JAKARTA, HUMAS MKRI - Pemberian hak untuk mendapatkan bantuan hukum dari penasihat hukum, bukan hanya diberikan kepada Tersangka atau Terdakwa, tetapi juga kepada “Saksi dalam Penyidikan” dan “Terperiksa dalam proses Penyelidikan”. Untuk itu, perlu adanya norma baru dalam Pasal 54 Undang-Undang Nomor 8 Tahun 1981 tentang Kitab Hukum Acara Pidana (KUHAP) guna menjamin persamaan di hadapan hukum sebagaimana yang diamanatkan dalam Pasal 28D ayat (1) UUD 1945.
Keterangan tersebut disampaikan Dosen FH Universitas Pelita Harapan, Jamin Ginting yang dihadirkan oleh sejumlah advokat sebagai Pemohon Perkara Nomor 61/PUU-XX/2022. Keterangan Jamin tersebut disampaikan dalam sidang keenam uji materiil KUHAP yang digelar Mahkamah Konstitusi (MK) pada Rabu (24/8/2022) di Ruang Sidang Pleno MK yang dihadiri para pihak secara daring.

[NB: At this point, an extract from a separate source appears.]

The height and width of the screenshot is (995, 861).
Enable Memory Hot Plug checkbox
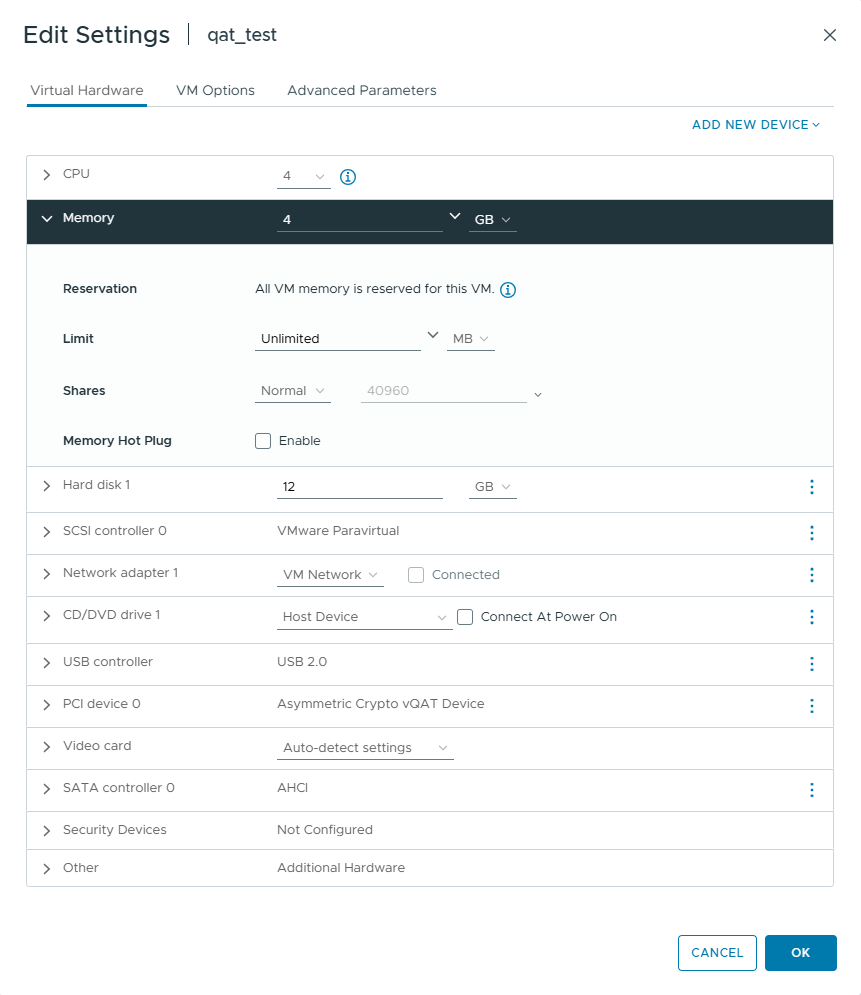(x=263, y=441)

“Setiap orang wajib diberikan kesempatan untuk memperoleh bantuan hukum pada tiap tingkatan pemeriksaan guna kepentingan pembelaan (Pasal 56 ayat (1) UU No. 48 Tahun 2009), hal ini guna menjamin persamaan dihadapan hukum sebagaimana asas persamaan di hadapan hukum. Asas persamaan di depan hukum (equality before the law), dimana setiap orang diperlakukan sama dengan tidak memperbedakan tingkat sosial, golongan, agama, warna kulit, kaya, miskin, dan lain-lainnya di muka hukum, atau pengadilan mengadili menurut hukum dengan tidak membeda-bedakan orang sebagaimana Pasal 4 ayat (1) UU No. 48 Tahun 2009,” tegasnya.
Baca juga:
Dianggap Halangi Profesi Advokat, KUHAP Diuji
Pandangan DPR, Polri dan KPK Soal Pendampingan Saksi Saat Pemeriksaan
Dengan demikian, sambung Jamin, berdasarkan pembentukan KUHAP sendiri telah mengatur bahwa ada perlindungan bagi Saksi untuk mendapatkan hak pendampingan hukum dalam semua tingkat pemeriksaan yang dilindungi oleh undang-undang guna menjamin persamaan di hadapan hukum dan perlindungan sebagai subyek (akusator) pemeriksaan bukan sebagai objek permeriksaan 5 (inkusitor) sebagaimana diperlakukan terhadap tersangka dan terdakwa.
Lebih lanjut Jamin menegaskan, dalam ketentuan Pasal 18 ayat 4 Undang-Undang Nomor 39 tahun 1999 tentang Hak Asasi Manusia (UU HAM) dengan tegas dinyatakan, “Setiap orang yang diperiksa berhak mendapatkan bantuan hukum sejak saat penyidikan sampai adanya putusan pengadilan yang telah memperoleh kekuatan hukum tetap”. Menurutnya, kalimat setiap orang tersebut mengacu kepada saksi, tersangka dan terdakwa yang diperiksa berhak mendapatkan bantuan hukum.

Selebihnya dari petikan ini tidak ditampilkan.